# Proof for relation between Uncle and applicant under 489 Family sponsor



## steelrahul (Jun 19, 2014)

Hello ,

I am applying for 489 Visa under family sponsor . 
My maternal uncle will be sponsoring me .
SO how do I prove this while lodging the application and claim the 10points for the sponsorship .

Can anyone please help me .

Thanks,
Rahul


----------



## _shel (Mar 2, 2014)

Your birth certificate showing mothers name. 

Mothers birth certificate showing parents names.

Uncles birth certificate showing parents names. 

Hand drawn family tree to show connections.


----------



## steelrahul (Jun 19, 2014)

Any other proof other than birth certificate ? Because my mother was born in 1966 and she doesnt have birth certificate


----------



## _shel (Mar 2, 2014)

Not really. You need clear evidence of the relationship between you, that is evidenced by showing he and your mother are related and that your mother is your mother.


----------



## GinjaNINJA (Apr 29, 2014)

10th grade or 12th grade certificates of both your mother and uncle might do which will have fathers name on it or even passport might do which will have both your maternal grandparents name on it on the last page thus proving that your mother and uncle are siblings.


----------



## shrif (Sep 15, 2015)

Hi,

how to make that : Family tree diagram to show your relationship with a sponsor.

is it by hand or what? please help


----------



## ozbound12 (Mar 23, 2012)

shrif said:


> Hi,
> 
> how to make that : Family tree diagram to show your relationship with a sponsor.
> 
> is it by hand or what? please help


You can draw it by hand or using some kind of graphics software like Illustrator or Photoshop or GIMP (free). Or if you don't have any experience doing that, you can use a website like this.

Family Echo - Free Online Family Tree Maker


----------



## shrif (Sep 15, 2015)

ozbound12 said:


> You can draw it by hand or using some kind of graphics software like Illustrator or Photoshop or GIMP (free). Or if you don't have any experience doing that, you can use a website like this.
> 
> Family Echo - Free Online Family Tree Maker



Many thanks dear


----------

Required task ▸
Rewrite the forum thread starting at "Not really. You" and ending at "(Apr 29, 2014)", swapping "clear evidence" for "solid proof". The listing that comes next is separate from the forum thread.

Provided data ▸
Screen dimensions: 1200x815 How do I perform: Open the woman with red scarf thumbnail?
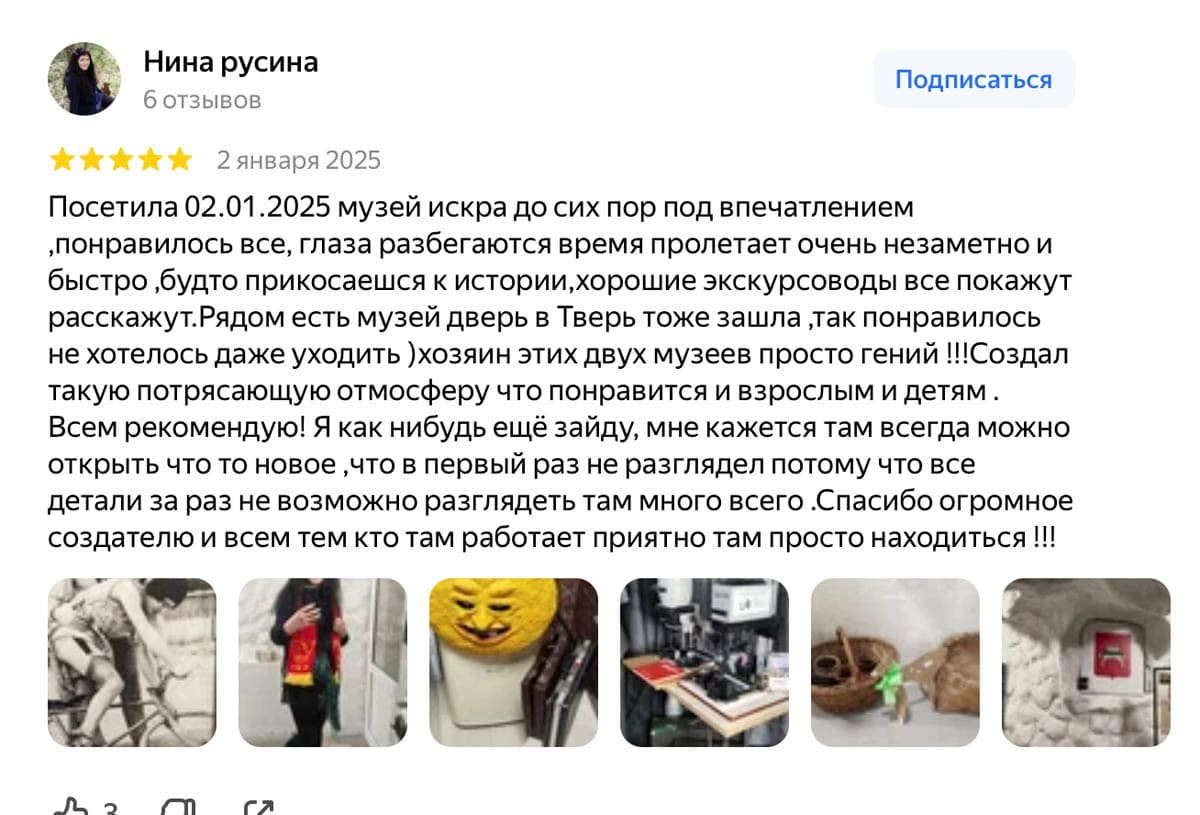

Exercise response ▸
Not really. You need solid proof of the relationship between you, that is evidenced by showing he and your mother are related and that your mother is your mother.


----------



## GinjaNINJA (Apr 29, 2014)